Problem to work on:
Filter the rows, keeping every line that contains the word "height".

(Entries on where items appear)
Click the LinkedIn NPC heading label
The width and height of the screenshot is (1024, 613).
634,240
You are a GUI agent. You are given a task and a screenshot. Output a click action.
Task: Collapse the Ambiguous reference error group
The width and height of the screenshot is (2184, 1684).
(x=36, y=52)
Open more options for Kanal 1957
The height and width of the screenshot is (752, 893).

Exercise response:
The width and height of the screenshot is (1024, 613).
The width and height of the screenshot is (2184, 1684).
The height and width of the screenshot is (752, 893).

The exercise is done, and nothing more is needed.